_What this task involves_.
Return exactly the lines of the records below, starting at the line that contains "Image resolution: width=756" and ending at the line that contains "is (756, 557).", with both of those lines kept.

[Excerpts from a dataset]

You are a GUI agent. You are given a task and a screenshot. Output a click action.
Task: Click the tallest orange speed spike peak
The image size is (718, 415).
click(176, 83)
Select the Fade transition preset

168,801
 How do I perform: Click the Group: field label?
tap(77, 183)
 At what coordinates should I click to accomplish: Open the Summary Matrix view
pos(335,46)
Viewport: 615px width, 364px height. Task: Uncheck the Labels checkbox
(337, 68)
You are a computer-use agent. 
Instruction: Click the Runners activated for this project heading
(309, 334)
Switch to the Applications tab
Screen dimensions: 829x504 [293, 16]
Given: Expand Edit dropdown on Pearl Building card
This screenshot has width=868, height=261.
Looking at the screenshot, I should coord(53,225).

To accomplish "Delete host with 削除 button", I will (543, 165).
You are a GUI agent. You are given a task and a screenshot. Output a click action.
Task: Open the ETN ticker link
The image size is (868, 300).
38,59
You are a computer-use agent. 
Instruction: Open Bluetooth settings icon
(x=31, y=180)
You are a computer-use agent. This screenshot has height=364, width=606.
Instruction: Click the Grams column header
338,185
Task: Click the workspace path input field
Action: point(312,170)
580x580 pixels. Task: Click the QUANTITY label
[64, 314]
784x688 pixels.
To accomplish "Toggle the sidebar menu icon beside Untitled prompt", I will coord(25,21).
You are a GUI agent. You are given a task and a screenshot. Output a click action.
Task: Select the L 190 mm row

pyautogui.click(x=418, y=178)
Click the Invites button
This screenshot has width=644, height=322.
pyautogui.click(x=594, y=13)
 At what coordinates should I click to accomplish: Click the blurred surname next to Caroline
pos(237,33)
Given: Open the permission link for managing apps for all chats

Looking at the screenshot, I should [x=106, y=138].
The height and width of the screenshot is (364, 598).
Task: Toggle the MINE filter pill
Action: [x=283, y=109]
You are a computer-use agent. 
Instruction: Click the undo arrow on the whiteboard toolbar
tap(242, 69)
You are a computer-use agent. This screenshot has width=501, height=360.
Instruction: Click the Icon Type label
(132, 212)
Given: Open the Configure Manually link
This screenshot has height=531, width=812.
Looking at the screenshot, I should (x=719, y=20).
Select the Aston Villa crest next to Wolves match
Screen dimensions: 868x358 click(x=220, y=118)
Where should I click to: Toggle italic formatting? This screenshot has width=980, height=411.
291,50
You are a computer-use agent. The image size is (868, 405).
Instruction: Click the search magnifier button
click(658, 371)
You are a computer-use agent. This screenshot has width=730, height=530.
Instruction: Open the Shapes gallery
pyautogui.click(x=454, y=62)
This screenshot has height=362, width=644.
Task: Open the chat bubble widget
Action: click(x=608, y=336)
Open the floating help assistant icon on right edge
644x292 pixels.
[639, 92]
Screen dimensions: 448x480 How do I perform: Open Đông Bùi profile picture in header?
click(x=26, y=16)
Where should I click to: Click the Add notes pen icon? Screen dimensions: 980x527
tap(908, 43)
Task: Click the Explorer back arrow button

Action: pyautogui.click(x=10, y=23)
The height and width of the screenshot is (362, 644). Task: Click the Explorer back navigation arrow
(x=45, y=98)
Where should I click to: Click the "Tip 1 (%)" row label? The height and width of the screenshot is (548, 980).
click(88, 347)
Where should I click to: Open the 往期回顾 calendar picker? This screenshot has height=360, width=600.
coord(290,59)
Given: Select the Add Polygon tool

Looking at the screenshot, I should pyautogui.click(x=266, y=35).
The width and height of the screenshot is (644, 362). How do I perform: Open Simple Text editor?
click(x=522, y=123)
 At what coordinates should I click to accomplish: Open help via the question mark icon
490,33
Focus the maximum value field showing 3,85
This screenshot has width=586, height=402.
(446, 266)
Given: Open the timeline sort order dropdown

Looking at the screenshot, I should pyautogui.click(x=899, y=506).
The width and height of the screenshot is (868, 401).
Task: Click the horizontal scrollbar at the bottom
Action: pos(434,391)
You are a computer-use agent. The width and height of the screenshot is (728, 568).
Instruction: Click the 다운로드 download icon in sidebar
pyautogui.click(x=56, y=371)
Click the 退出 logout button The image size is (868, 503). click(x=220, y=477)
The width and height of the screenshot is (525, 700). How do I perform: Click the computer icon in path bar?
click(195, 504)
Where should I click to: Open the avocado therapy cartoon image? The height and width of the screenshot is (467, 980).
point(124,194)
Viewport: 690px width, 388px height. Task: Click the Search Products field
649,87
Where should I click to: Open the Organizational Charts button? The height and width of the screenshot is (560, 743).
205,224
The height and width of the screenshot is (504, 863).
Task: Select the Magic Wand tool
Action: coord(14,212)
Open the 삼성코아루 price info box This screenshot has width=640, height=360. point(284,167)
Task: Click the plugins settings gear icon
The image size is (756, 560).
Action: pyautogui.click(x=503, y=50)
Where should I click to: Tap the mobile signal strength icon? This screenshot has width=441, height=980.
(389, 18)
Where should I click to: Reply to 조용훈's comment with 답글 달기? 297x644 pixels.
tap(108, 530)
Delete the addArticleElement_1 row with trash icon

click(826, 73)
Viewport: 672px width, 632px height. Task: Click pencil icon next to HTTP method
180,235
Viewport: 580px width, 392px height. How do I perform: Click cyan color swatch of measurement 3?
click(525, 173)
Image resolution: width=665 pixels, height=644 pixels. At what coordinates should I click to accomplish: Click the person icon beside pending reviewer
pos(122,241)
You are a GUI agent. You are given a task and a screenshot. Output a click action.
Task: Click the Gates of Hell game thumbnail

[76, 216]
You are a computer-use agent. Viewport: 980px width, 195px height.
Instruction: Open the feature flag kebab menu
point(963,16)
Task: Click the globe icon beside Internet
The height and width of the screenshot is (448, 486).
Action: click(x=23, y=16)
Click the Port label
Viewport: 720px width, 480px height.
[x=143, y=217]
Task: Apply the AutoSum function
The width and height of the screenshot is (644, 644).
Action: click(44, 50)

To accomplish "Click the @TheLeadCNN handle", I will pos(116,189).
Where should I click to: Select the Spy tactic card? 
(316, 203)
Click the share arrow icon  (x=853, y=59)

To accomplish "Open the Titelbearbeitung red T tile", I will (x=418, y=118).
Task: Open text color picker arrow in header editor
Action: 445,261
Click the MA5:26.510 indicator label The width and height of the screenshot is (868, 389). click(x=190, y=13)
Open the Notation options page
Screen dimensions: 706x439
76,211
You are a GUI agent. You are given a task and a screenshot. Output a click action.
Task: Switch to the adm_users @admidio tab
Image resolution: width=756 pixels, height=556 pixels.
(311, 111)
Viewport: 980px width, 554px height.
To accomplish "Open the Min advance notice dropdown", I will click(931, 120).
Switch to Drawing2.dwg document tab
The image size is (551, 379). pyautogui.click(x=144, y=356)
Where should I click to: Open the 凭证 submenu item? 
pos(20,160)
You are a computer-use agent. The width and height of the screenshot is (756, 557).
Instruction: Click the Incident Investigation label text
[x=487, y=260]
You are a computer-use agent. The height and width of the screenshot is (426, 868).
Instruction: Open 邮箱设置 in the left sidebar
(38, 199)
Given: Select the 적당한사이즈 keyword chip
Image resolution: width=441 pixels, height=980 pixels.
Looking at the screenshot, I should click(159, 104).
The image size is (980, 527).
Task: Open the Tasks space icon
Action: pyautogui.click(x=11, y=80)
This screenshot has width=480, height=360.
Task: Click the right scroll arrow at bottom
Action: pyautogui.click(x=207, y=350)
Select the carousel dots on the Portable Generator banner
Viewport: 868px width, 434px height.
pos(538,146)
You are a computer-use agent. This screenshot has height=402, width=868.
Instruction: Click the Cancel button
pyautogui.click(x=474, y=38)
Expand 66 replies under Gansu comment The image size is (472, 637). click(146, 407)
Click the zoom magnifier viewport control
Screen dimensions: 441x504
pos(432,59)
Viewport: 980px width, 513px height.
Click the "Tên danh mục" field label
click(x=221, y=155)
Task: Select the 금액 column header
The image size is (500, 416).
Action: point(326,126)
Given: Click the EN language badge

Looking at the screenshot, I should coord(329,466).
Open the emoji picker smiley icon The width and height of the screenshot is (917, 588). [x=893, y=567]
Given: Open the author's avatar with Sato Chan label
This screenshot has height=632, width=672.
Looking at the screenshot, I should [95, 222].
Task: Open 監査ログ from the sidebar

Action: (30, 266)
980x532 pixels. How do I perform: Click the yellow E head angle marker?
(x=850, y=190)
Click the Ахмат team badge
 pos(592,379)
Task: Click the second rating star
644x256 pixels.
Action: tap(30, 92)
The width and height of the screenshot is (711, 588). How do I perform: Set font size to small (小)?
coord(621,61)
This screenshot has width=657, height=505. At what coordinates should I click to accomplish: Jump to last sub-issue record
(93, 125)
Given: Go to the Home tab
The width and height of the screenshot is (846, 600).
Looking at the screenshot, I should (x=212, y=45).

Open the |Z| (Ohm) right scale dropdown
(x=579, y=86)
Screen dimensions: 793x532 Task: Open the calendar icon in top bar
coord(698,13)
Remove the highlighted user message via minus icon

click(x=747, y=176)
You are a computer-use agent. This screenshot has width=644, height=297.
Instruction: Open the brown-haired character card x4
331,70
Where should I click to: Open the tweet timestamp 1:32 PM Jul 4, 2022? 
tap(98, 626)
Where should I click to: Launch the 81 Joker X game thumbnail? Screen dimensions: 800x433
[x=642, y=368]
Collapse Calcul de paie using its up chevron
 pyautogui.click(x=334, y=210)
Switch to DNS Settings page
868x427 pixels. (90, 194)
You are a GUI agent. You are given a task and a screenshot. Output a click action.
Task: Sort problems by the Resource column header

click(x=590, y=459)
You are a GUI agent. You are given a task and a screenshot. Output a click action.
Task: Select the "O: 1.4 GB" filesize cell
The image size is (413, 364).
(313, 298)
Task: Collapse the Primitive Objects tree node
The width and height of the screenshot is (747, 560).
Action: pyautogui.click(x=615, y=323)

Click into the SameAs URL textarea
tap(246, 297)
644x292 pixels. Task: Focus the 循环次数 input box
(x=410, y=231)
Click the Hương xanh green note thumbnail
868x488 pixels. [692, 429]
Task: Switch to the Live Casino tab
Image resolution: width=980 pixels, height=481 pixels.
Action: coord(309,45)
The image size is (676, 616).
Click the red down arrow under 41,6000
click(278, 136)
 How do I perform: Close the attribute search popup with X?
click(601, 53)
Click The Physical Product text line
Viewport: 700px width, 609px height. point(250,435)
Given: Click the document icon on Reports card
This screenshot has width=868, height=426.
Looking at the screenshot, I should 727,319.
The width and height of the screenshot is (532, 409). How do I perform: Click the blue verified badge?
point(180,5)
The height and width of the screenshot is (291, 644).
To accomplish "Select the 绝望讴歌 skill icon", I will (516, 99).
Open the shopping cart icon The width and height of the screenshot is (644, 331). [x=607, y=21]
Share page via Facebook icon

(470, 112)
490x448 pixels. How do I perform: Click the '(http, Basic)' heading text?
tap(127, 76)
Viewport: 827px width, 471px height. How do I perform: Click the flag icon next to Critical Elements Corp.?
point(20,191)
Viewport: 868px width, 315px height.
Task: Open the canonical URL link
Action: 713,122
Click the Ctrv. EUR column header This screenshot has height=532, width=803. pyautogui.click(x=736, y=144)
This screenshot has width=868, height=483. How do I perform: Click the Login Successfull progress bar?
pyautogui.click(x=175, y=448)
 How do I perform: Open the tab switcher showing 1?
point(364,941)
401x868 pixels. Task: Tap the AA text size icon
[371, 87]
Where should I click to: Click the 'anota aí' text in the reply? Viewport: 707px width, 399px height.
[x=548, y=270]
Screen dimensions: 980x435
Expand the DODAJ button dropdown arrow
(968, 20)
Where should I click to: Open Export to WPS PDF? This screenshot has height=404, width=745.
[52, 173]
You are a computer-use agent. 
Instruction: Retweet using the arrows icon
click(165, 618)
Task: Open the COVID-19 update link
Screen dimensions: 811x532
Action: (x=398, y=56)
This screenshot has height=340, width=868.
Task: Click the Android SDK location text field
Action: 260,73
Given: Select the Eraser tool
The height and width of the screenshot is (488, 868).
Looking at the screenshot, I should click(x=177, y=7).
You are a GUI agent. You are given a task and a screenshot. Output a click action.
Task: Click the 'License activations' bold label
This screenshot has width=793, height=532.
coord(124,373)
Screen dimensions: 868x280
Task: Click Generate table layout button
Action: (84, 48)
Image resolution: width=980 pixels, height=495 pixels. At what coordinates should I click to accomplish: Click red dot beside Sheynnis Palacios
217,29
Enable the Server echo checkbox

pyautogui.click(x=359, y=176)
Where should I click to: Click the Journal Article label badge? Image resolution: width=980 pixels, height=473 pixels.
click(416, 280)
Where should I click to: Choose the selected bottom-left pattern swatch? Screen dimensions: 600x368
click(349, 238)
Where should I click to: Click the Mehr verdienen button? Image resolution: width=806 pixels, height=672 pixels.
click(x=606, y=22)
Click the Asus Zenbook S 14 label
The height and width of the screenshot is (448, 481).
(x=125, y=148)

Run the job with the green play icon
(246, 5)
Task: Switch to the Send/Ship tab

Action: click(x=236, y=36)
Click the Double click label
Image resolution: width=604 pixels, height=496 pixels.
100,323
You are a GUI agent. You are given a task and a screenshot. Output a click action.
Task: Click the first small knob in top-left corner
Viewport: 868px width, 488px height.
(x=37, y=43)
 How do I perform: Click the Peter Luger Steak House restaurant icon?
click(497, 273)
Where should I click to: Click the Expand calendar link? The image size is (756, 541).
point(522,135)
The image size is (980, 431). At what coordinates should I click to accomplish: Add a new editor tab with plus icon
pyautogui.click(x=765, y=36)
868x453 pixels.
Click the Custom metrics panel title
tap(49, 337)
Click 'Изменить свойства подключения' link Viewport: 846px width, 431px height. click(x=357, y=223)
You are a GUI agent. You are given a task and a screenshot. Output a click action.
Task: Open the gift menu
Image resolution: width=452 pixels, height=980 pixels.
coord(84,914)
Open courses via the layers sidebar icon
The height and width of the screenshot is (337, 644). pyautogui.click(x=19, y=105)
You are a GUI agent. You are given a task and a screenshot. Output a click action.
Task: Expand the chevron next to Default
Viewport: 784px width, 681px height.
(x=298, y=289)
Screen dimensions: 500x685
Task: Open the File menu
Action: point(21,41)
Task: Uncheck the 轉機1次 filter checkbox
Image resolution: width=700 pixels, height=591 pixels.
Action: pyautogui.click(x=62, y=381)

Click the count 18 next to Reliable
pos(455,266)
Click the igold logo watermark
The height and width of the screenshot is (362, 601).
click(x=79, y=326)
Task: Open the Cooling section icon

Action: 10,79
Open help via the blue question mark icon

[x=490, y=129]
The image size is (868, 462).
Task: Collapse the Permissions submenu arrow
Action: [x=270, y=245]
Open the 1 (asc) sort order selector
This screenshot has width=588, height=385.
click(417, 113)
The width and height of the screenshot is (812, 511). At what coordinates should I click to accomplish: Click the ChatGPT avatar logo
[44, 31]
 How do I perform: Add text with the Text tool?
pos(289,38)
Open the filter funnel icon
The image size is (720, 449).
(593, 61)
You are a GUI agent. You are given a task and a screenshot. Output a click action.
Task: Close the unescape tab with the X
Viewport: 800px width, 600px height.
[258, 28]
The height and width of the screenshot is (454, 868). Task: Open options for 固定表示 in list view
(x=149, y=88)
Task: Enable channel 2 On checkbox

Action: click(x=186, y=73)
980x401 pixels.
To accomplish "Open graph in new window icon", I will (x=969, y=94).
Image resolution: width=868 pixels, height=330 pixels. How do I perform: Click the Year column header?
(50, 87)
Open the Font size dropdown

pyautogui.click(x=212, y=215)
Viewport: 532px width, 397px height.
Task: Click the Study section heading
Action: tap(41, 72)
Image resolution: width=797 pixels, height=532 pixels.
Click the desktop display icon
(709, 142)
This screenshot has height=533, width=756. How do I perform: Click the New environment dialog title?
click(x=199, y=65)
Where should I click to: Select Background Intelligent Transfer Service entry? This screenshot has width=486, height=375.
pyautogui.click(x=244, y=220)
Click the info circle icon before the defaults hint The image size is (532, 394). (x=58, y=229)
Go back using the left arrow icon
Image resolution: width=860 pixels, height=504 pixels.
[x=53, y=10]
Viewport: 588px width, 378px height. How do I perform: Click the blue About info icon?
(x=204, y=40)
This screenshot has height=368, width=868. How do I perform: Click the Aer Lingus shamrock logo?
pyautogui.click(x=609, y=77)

_Result of this exercise_.
Image resolution: width=756 pixels, height=556 pixels.
(311, 111)
Viewport: 980px width, 554px height.
To accomplish "Open the Min advance notice dropdown", I will click(931, 120).
Switch to Drawing2.dwg document tab
The image size is (551, 379). pyautogui.click(x=144, y=356)
Where should I click to: Open the 凭证 submenu item? 
pos(20,160)
You are a computer-use agent. The width and height of the screenshot is (756, 557).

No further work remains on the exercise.